*INSTRUCTIONS TO FOLLOW*
In the material below, find the line with "Se connecter (1533, 40)"; set down that line and every line after it to the end, exactly, without pictures.
+++ DATA SUPPLIED +++
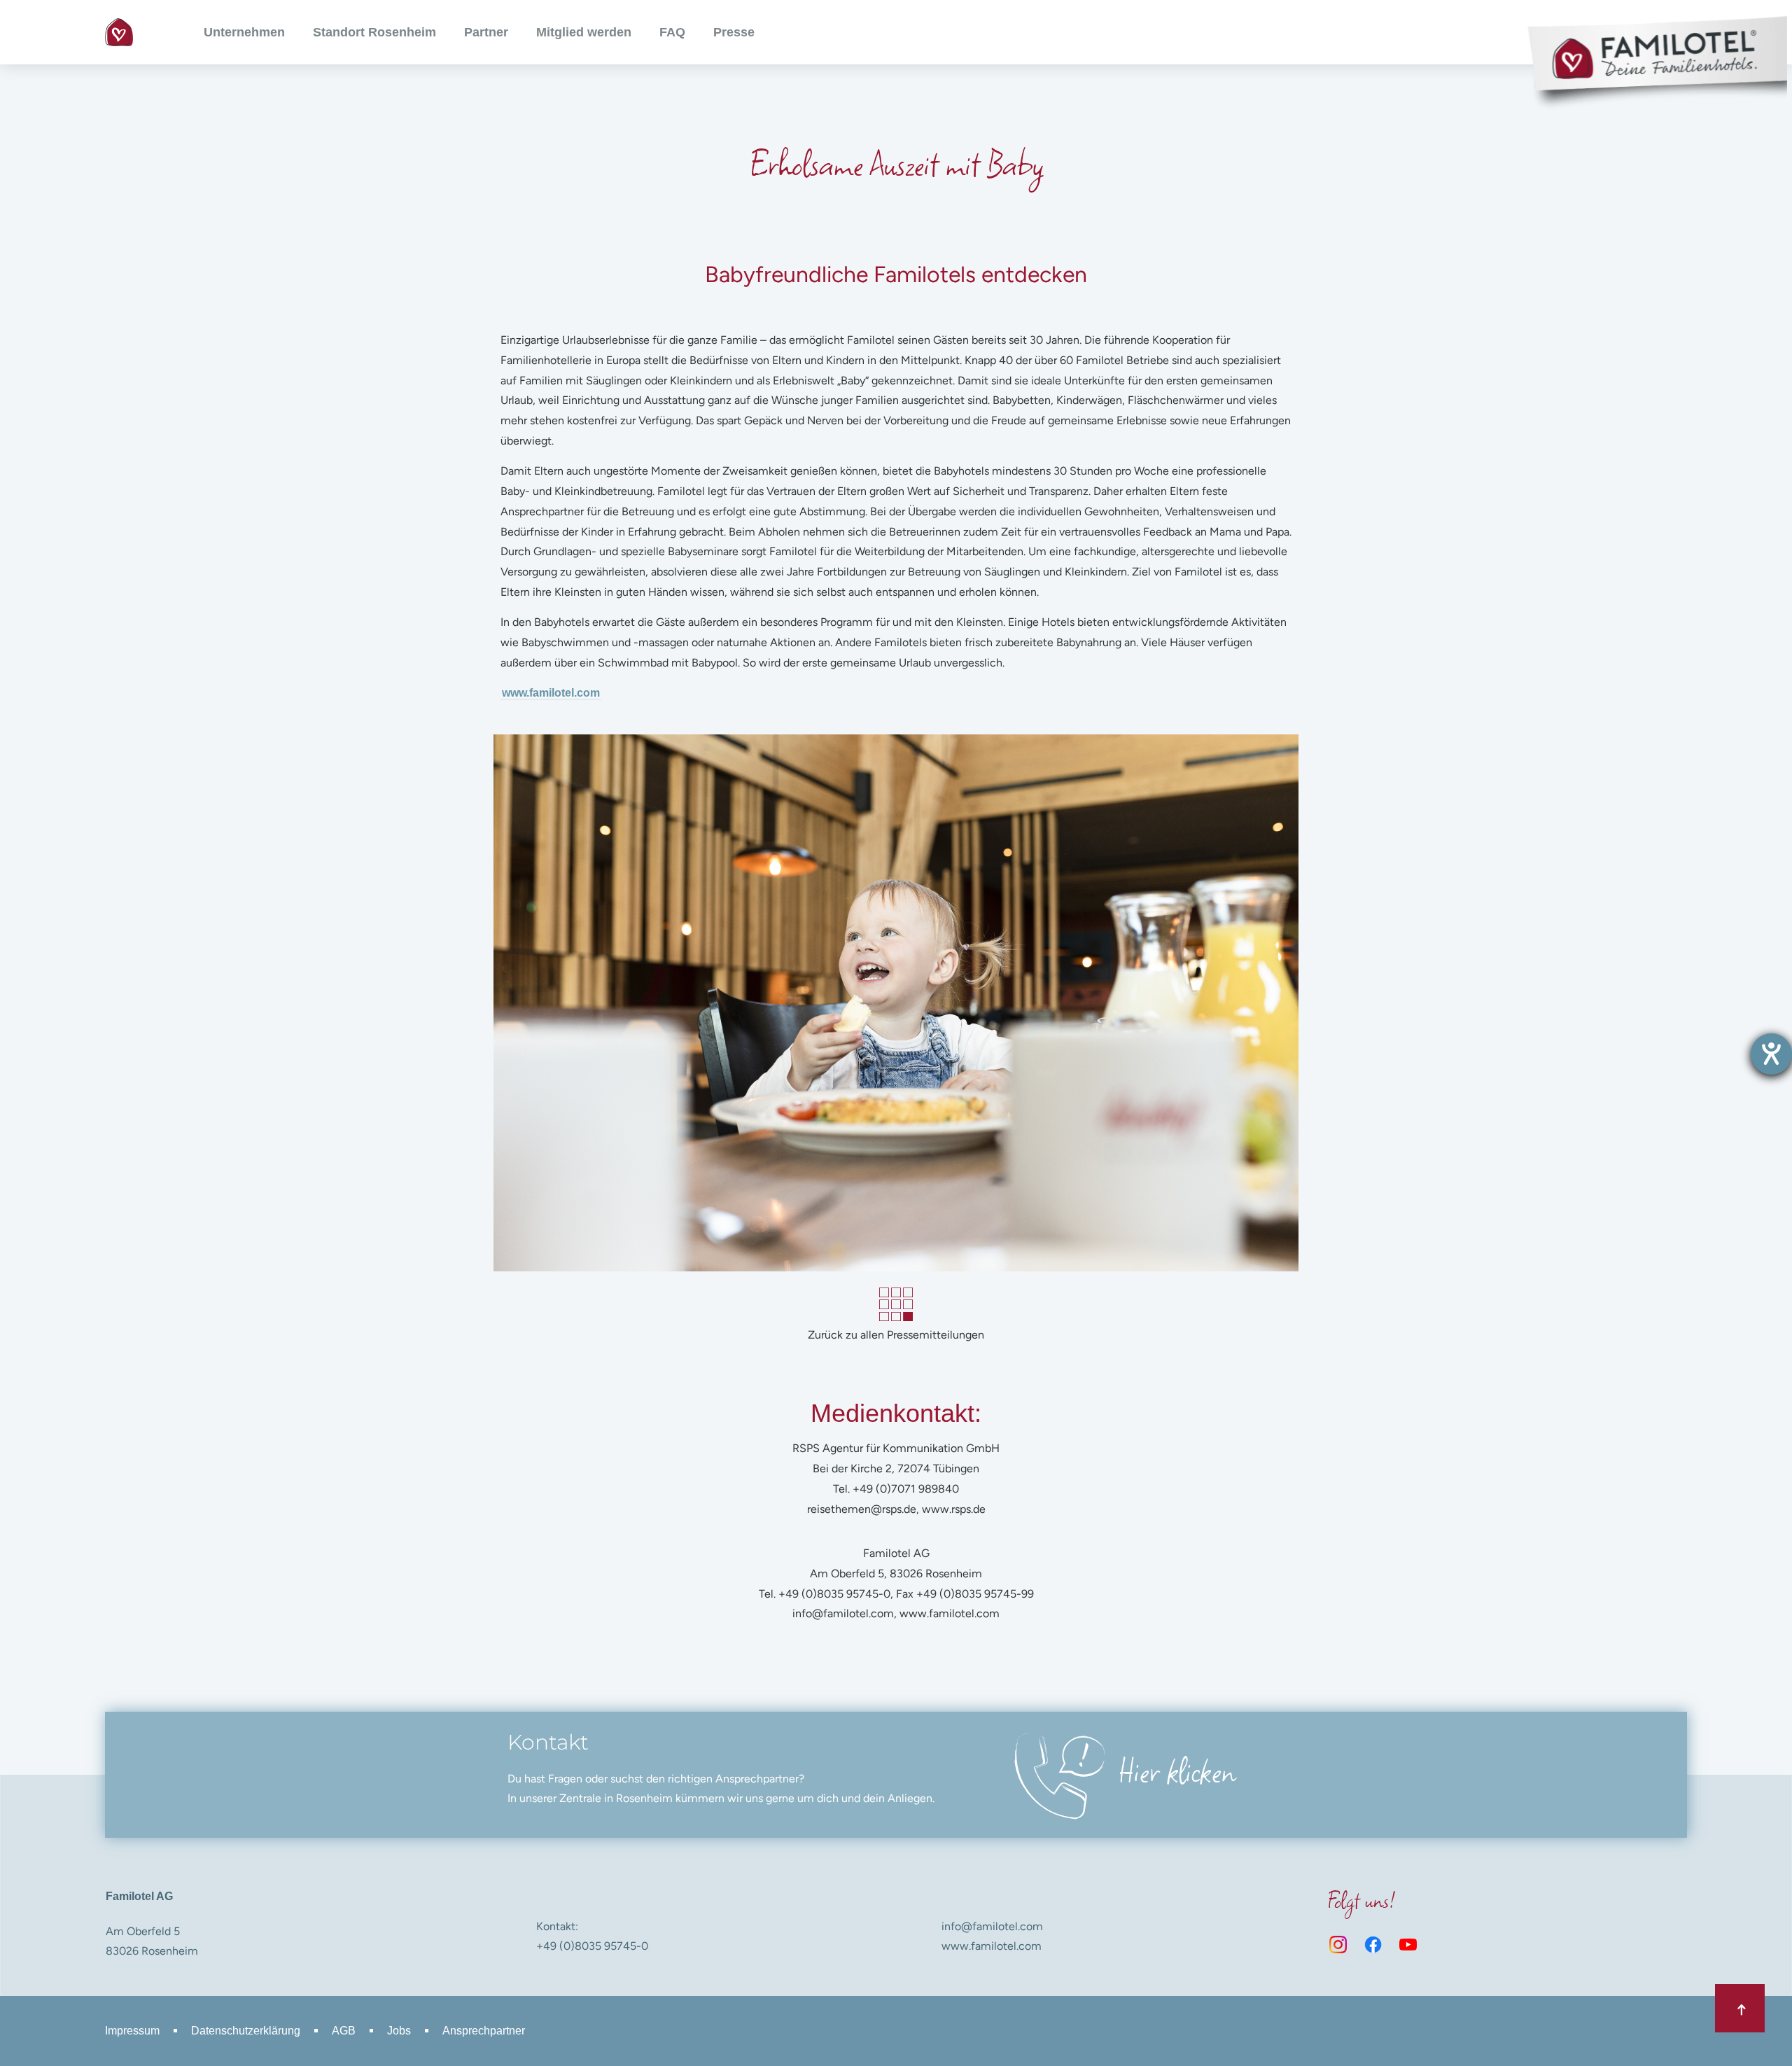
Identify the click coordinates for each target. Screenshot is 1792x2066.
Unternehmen (244, 32)
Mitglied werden (583, 32)
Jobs (399, 2031)
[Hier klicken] (1056, 1774)
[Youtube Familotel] (1408, 1944)
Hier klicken (1177, 1769)
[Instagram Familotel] (1338, 1944)
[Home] (119, 32)
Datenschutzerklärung (245, 2031)
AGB (344, 2031)
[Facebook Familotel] (1373, 1944)
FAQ (672, 32)
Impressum (132, 2031)
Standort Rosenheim (374, 32)
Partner (486, 32)
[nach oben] (1740, 2008)
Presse (734, 32)
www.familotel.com (551, 693)
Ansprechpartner (483, 2031)
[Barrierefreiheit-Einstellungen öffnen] (1771, 1054)
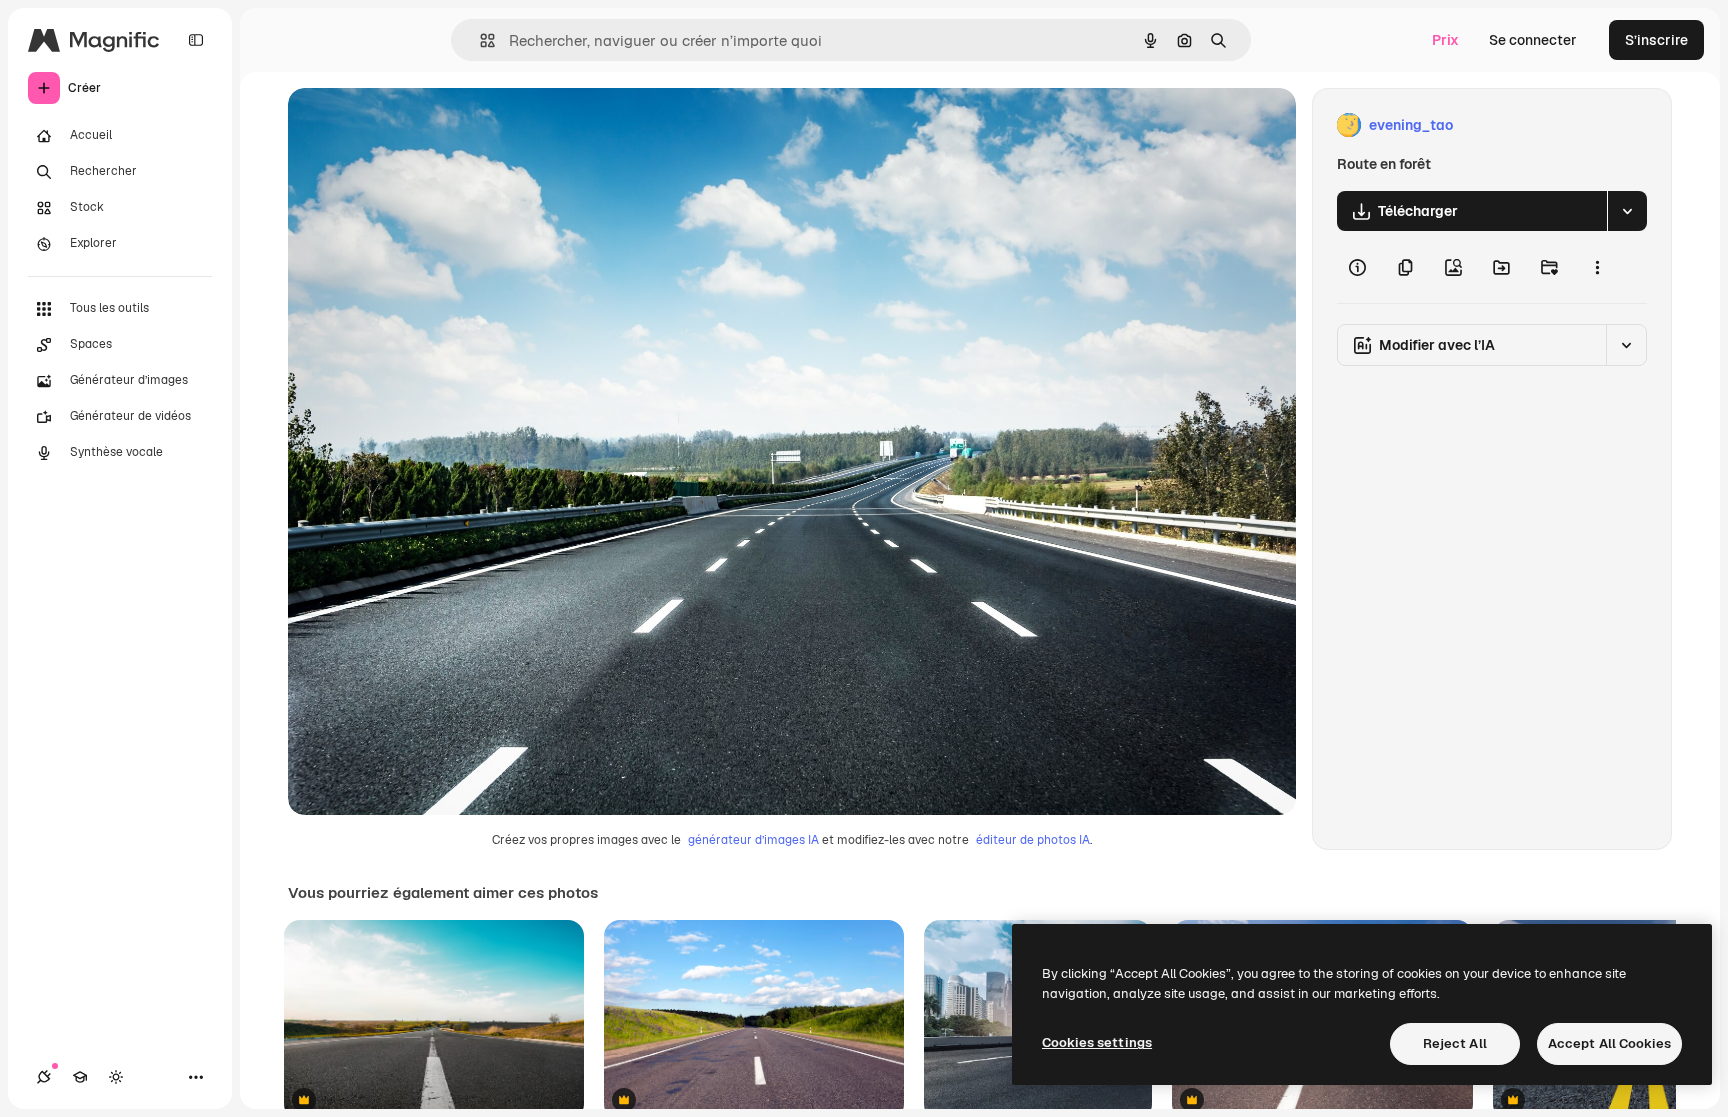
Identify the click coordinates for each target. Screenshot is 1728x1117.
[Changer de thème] (116, 1077)
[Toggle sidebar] (196, 40)
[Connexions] (44, 1077)
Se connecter (1533, 40)
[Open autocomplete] (479, 40)
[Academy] (80, 1077)
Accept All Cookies (1609, 1043)
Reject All (1455, 1043)
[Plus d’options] (1597, 267)
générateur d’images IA (753, 840)
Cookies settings (1097, 1042)
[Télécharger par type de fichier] (1627, 211)
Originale (420, 125)
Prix (1445, 40)
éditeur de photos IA (1033, 840)
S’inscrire (1656, 40)
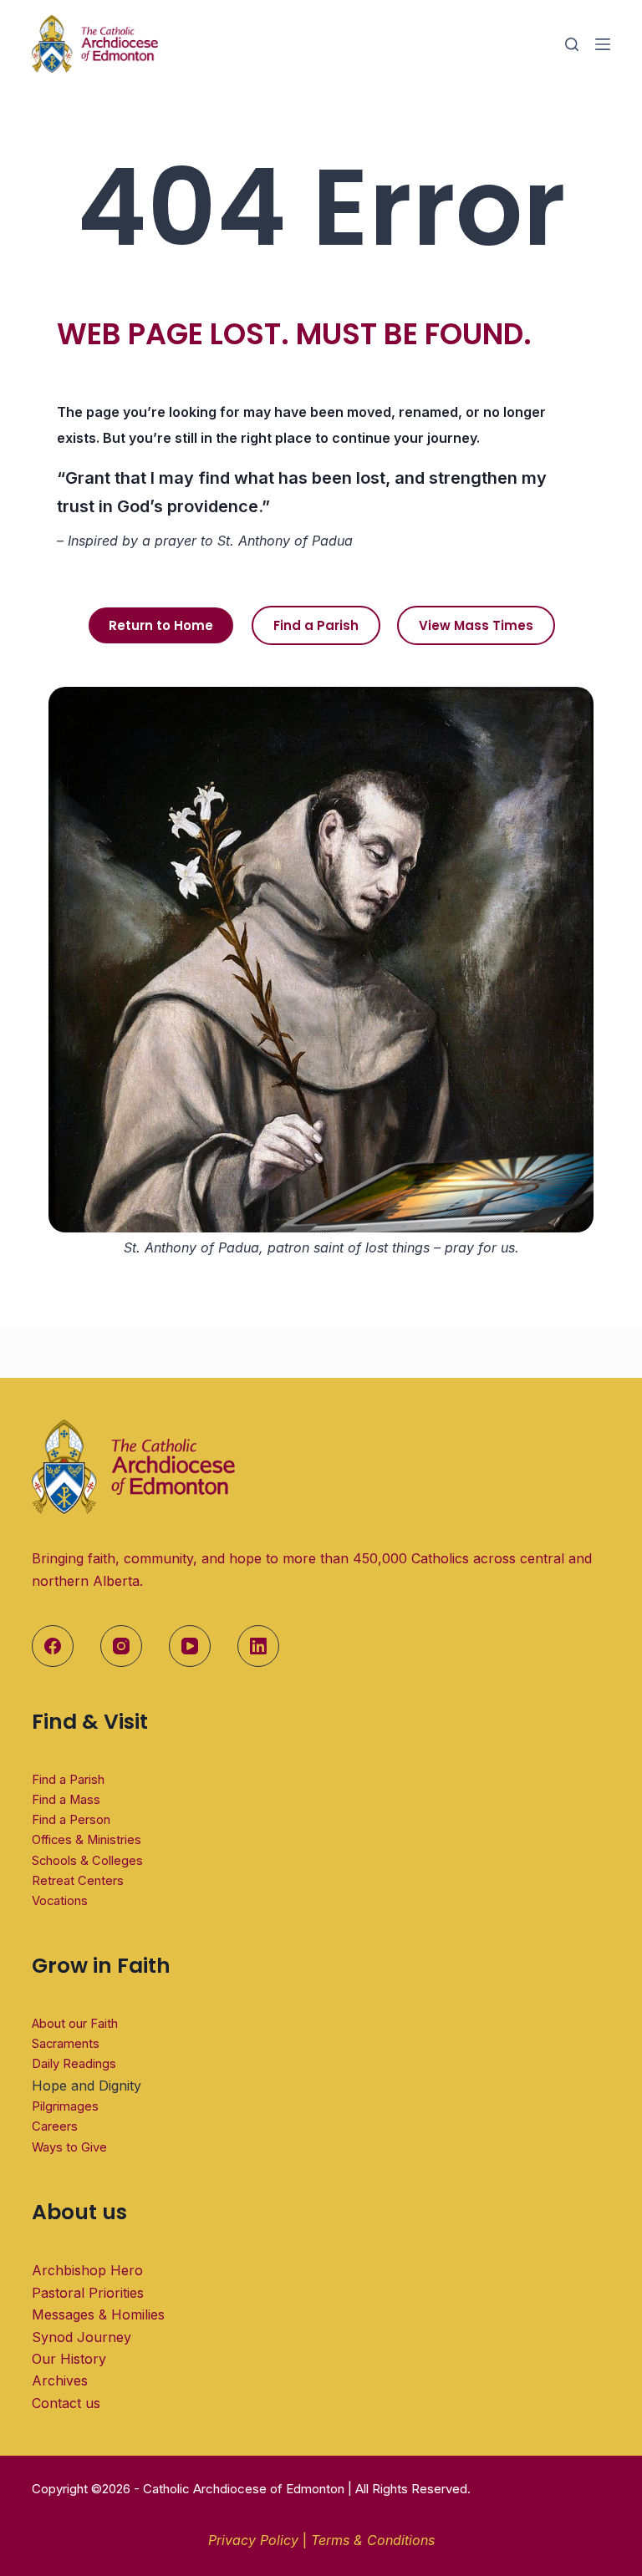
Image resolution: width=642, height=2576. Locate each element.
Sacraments (65, 2043)
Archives (60, 2380)
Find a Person (71, 1819)
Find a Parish (68, 1779)
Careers (55, 2126)
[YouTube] (190, 1646)
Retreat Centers (78, 1880)
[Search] (571, 44)
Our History (69, 2358)
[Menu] (602, 44)
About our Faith (75, 2023)
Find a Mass (66, 1799)
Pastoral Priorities (88, 2292)
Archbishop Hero (87, 2270)
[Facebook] (53, 1646)
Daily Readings (74, 2063)
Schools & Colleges (87, 1860)
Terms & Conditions (373, 2540)
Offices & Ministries (86, 1839)
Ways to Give (69, 2147)
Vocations (60, 1900)
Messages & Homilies (98, 2314)
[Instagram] (121, 1646)
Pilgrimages (65, 2106)
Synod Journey (81, 2337)
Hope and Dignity (86, 2085)
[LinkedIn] (258, 1646)
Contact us (66, 2403)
+++
*EXPECTED OUTPUT*
Se connecter (1533, 40)
[Open autocomplete] (479, 40)
[Academy] (80, 1077)
Accept All Cookies (1609, 1043)
Reject All (1455, 1043)
[Plus d’options] (1597, 267)
générateur d’images IA (753, 840)
Cookies settings (1097, 1042)
[Télécharger par type de fichier] (1627, 211)
Originale (420, 125)
Prix (1445, 40)
éditeur de photos IA (1033, 840)
S’inscrire (1656, 40)
Image resolution: width=642, height=2576. Locate each element.
Sacraments (65, 2043)
Archives (60, 2380)
Find a Person (71, 1819)
Find a Parish (68, 1779)
Careers (55, 2126)
[YouTube] (190, 1646)
Retreat Centers (78, 1880)
[Search] (571, 44)
Our History (69, 2358)
[Menu] (602, 44)
About our Faith (75, 2023)
Find a Mass (66, 1799)
Pastoral Priorities (88, 2292)
Archbishop Hero (87, 2270)
[Facebook] (53, 1646)
Daily Readings (74, 2063)
Schools & Colleges (87, 1860)
Terms & Conditions (373, 2540)
Offices & Ministries (86, 1839)
Ways to Give (69, 2147)
Vocations (60, 1900)
Messages & Homilies (98, 2314)
[Instagram] (121, 1646)
Pilgrimages (65, 2106)
Synod Journey (81, 2337)
Hope and Dignity (86, 2085)
[LinkedIn] (258, 1646)
Contact us (66, 2403)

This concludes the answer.